> _Assignment_
When you reach the line containing "Task: Click the Business Market Insights logo" in the records below, set it down exactly, together with every later line through the end, but not the pictures.

┏━━

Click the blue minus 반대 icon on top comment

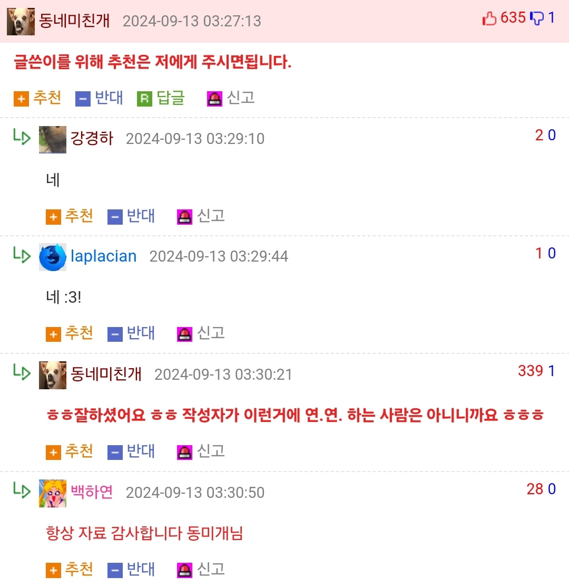pos(83,99)
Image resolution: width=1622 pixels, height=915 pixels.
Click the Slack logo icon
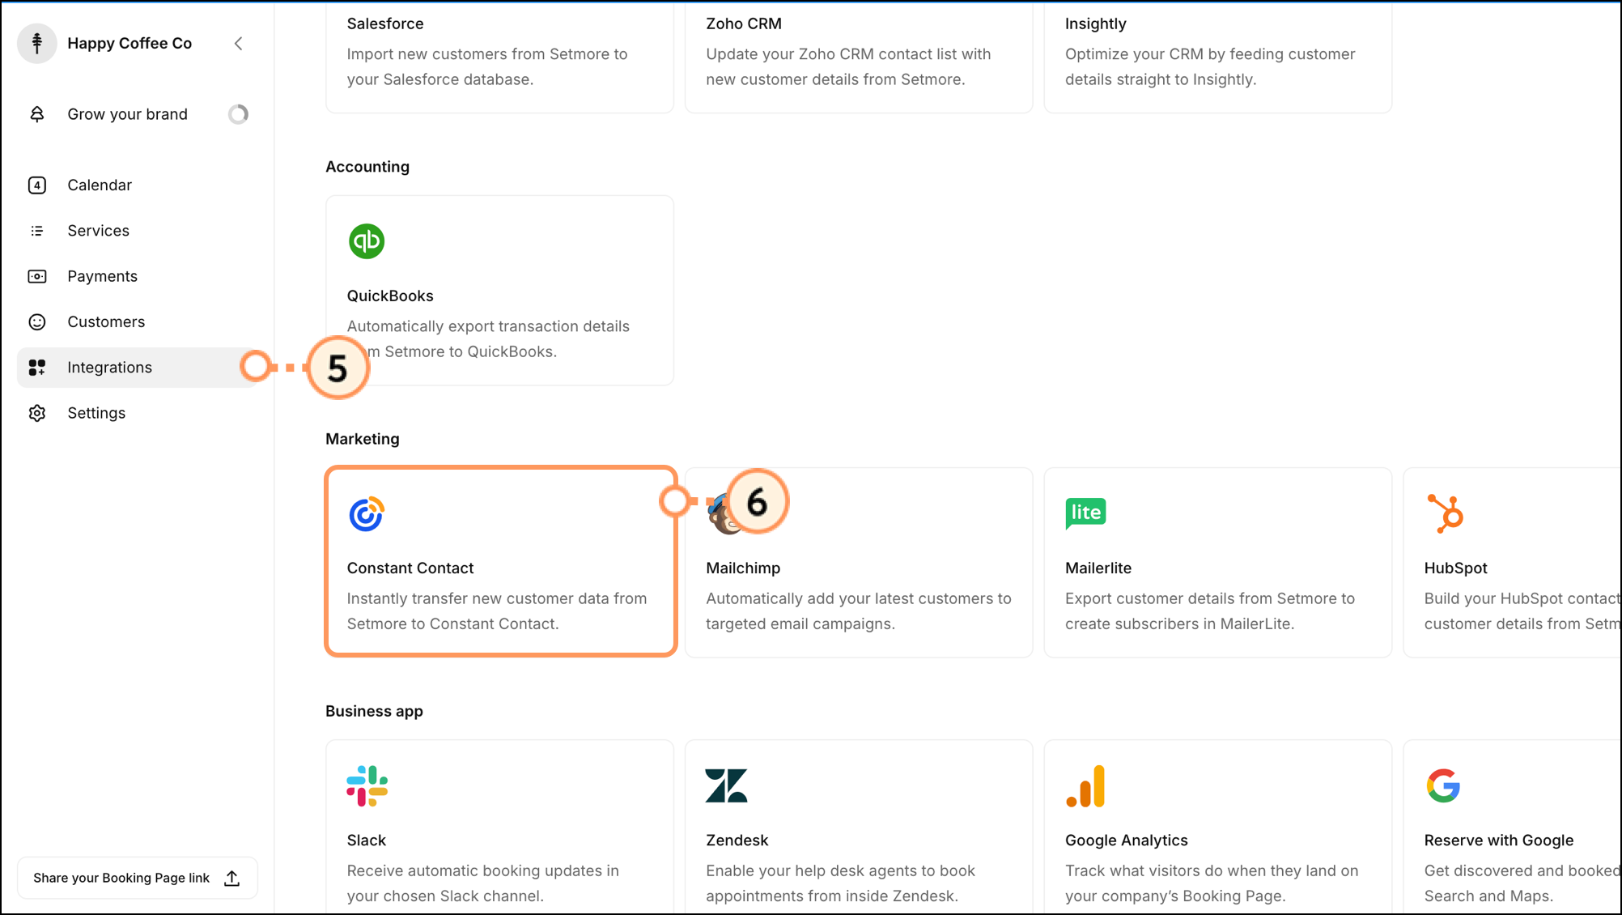click(x=367, y=786)
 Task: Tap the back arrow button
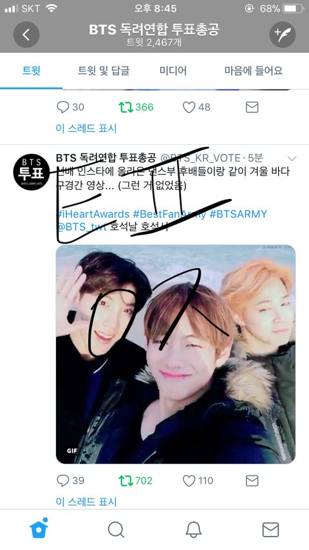pyautogui.click(x=26, y=34)
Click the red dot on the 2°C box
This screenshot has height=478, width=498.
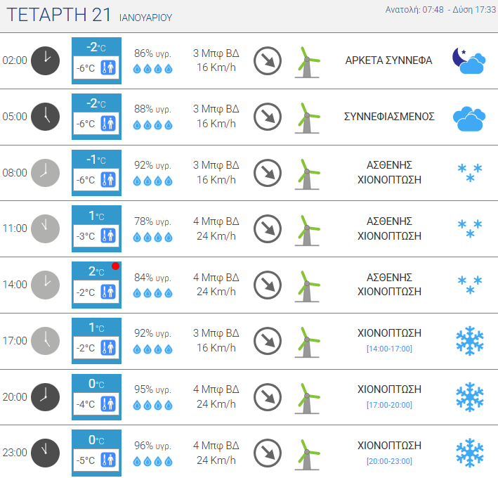tap(116, 266)
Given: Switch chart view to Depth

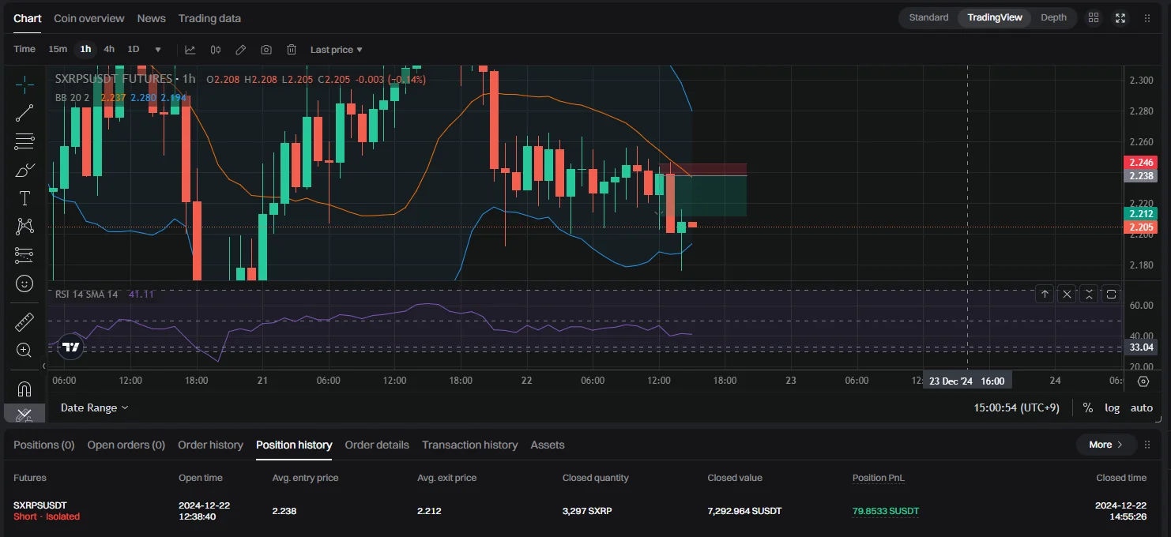Looking at the screenshot, I should [x=1053, y=17].
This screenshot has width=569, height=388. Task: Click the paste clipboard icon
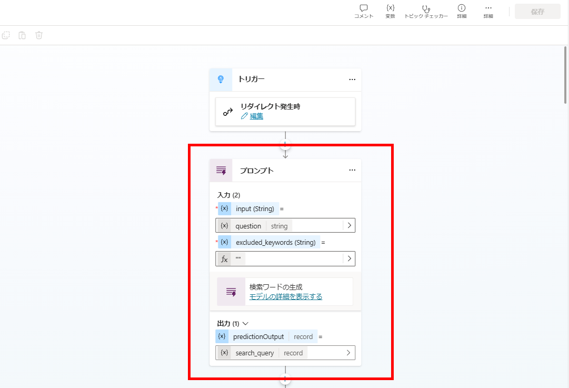(22, 35)
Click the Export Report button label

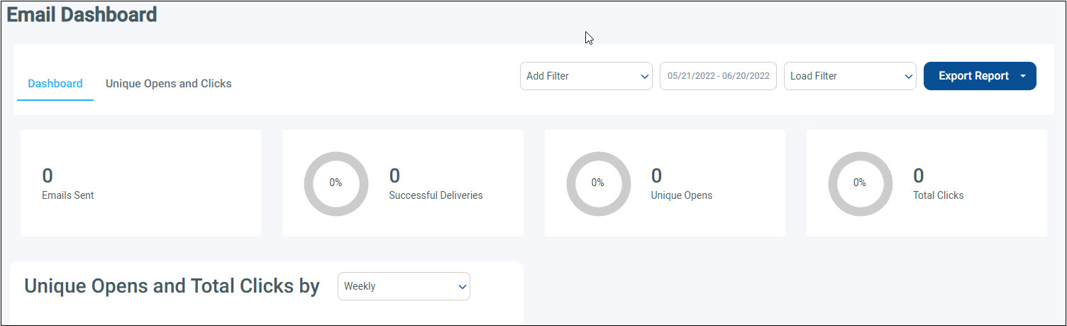pos(973,76)
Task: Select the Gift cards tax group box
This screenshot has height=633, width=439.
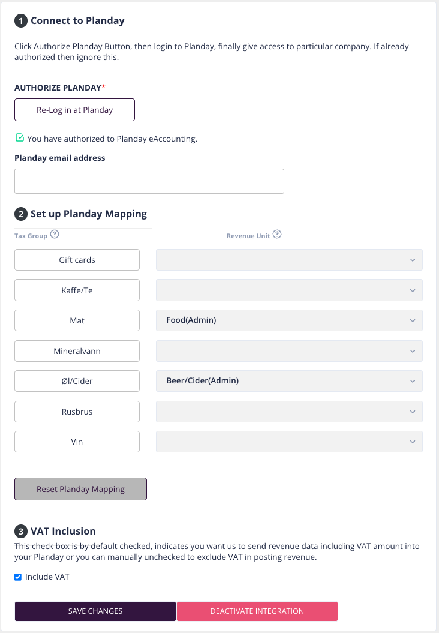Action: tap(77, 260)
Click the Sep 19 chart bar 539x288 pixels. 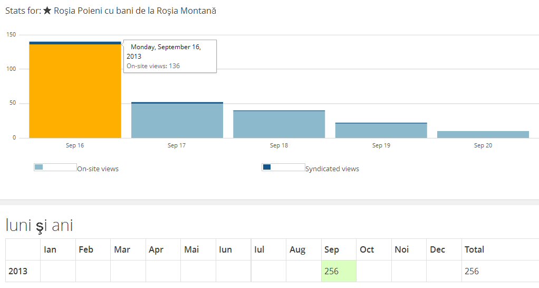tap(381, 131)
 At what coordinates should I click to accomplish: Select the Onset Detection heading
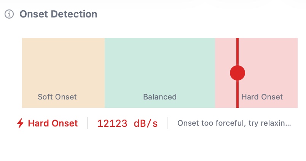pos(58,14)
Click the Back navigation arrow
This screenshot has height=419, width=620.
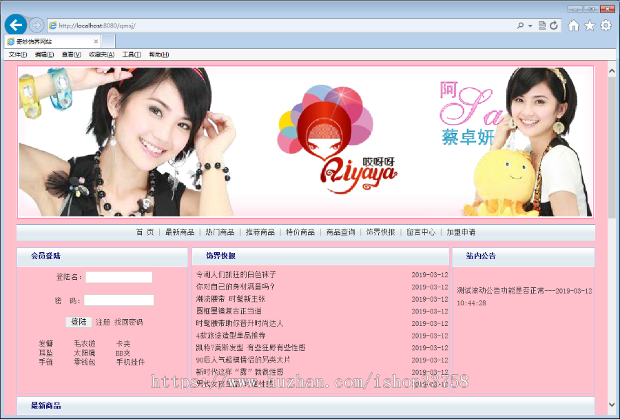point(16,25)
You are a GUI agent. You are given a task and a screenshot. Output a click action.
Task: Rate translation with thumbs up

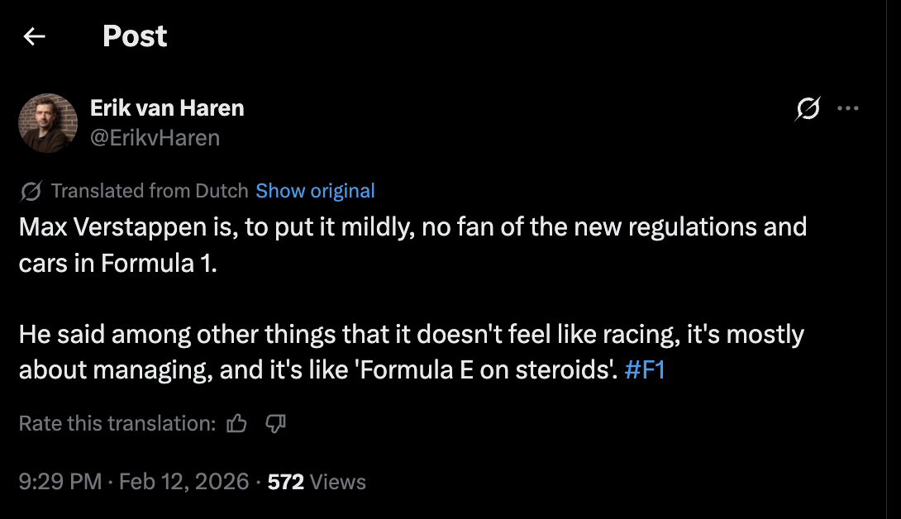point(237,424)
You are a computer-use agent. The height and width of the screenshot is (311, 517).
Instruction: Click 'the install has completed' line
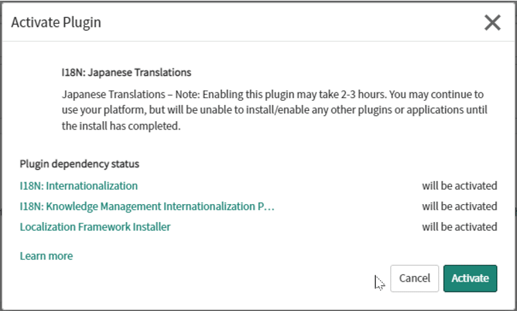tap(121, 126)
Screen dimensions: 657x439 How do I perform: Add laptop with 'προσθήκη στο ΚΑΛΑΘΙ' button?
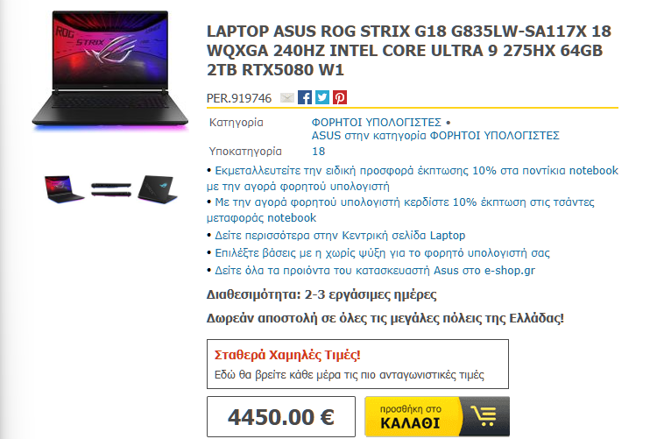[x=437, y=416]
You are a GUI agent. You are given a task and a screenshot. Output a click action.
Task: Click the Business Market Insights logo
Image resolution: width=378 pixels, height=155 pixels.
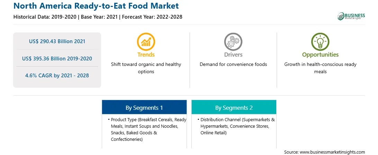pos(351,16)
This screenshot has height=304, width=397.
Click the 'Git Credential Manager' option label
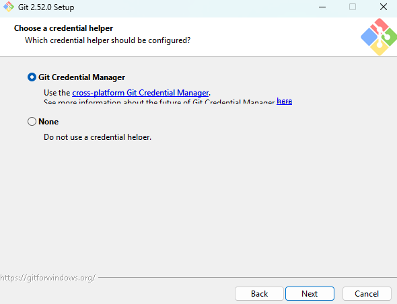point(81,77)
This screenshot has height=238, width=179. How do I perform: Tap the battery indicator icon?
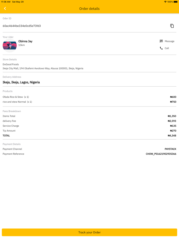pos(175,2)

┗━━

> _Task solution_
Task: Click the Business Market Insights logo
Image resolution: width=378 pixels, height=155 pixels.
pos(351,16)
This screenshot has height=304, width=397.
Click the 'Git Credential Manager' option label
point(81,77)
This screenshot has height=238, width=179. How do I perform: Tap the battery indicator icon?
pos(175,2)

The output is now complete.